The S&P Global Eurozone Construction Total Activity Index dropped to 42.6 in the final month of 2022, down from 43.6 in November. Having now posted below the 50.0 no-change threshold for eight months in a row, the latest reading was indicative of a sustained contraction in eurozone construction activity levels. Each of the big-three Eurozone nations monitored by the survey registered lower activity in December, with the most pronounced drop seen in France (41.0), closely followed by Germany (41.7). Meanwhile, activity at Italian firms returned to contraction territory (47.0) following a brief upturn in November. Broken down by sector, all categories registered a fall in activity, led by housing.

December data signalled an eighth successive monthly decrease in home building across the Eurozone. The contraction was steep overall and, when excluding COVID-19, the sharpest since March 2013. The drop in activity levels at German firms was the sharpest of the three largest eurozone nations and the quickest since February 2012.

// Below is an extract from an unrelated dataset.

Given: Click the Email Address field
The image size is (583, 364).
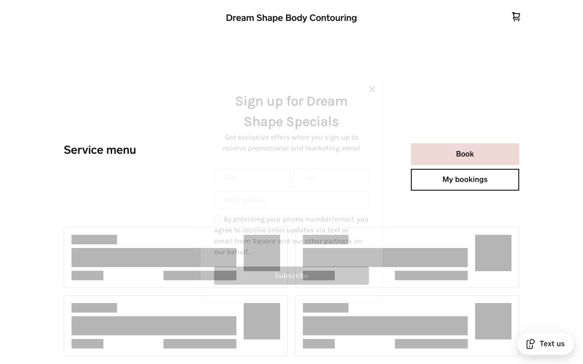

Eurozone construction firms recorded a lower level of commercial building activity in December, thereby stretching the current sequence of reduction to nine months. Moreover, the downturn was marked and the strongest in just under two years. Data broken down by country revealed that the decline was led by French companies.

As has been the case since last April, civil engineering activity across the Eurozone fell in December. Notably, the pace of decline slowed from November’s 21-month record but was marked overall and remained sharper than the rates recorded over much of the past two years.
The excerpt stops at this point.